START RAW DATA

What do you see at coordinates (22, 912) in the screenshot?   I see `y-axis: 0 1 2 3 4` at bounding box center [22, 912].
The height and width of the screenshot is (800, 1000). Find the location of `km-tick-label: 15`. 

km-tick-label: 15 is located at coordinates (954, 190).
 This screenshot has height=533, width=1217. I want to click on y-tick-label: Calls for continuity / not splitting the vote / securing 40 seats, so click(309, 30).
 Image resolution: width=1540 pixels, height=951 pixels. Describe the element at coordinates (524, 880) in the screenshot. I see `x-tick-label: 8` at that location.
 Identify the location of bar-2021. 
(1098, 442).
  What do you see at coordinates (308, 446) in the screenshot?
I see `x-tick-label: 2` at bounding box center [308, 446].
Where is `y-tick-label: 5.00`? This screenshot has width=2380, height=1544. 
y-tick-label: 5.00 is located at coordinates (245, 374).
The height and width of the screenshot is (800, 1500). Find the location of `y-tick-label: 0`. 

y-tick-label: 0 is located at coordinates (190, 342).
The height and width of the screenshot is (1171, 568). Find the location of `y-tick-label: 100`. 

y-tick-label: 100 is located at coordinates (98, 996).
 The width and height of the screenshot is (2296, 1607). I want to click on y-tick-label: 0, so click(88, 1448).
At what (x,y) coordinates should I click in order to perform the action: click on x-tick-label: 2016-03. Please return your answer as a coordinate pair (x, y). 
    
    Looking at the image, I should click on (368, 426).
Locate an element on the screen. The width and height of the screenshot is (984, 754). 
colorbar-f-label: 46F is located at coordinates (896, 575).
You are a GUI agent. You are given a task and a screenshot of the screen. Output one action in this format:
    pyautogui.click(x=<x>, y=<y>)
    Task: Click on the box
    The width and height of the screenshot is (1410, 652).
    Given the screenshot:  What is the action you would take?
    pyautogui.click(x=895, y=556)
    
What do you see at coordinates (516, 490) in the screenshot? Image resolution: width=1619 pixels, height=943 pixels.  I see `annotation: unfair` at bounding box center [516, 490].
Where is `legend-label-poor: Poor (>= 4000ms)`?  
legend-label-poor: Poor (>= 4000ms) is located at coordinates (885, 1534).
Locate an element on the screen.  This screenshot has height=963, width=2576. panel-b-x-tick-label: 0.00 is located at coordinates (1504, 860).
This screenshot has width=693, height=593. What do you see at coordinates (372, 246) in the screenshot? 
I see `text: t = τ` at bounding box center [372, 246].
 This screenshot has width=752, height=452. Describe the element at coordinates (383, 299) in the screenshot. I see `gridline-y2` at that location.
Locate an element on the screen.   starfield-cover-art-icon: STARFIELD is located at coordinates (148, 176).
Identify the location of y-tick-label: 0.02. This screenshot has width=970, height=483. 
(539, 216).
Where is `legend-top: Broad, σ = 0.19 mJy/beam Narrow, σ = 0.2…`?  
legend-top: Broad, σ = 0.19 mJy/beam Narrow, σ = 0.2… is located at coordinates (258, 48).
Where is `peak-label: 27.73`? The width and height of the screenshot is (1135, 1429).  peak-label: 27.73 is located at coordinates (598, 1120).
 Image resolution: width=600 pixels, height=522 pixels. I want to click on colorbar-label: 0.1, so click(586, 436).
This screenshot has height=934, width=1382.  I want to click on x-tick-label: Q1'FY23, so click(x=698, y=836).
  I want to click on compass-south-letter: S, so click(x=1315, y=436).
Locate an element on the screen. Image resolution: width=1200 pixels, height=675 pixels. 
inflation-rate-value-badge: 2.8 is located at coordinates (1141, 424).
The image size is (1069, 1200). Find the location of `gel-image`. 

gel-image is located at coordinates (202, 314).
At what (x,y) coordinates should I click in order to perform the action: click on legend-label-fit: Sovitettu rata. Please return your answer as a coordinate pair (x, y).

END RAW DATA

YOUR GOAL :: Copy out the stretch of items from the line containing "Identify the location of bar-2021." through the line containing "y-tick-label: 5.00 is", both included, reproducing each line without change.

REPLY TO THE EXERCISE ::
 Identify the location of bar-2021. 
(1098, 442).
  What do you see at coordinates (308, 446) in the screenshot?
I see `x-tick-label: 2` at bounding box center [308, 446].
Where is `y-tick-label: 5.00`? This screenshot has width=2380, height=1544. 
y-tick-label: 5.00 is located at coordinates (245, 374).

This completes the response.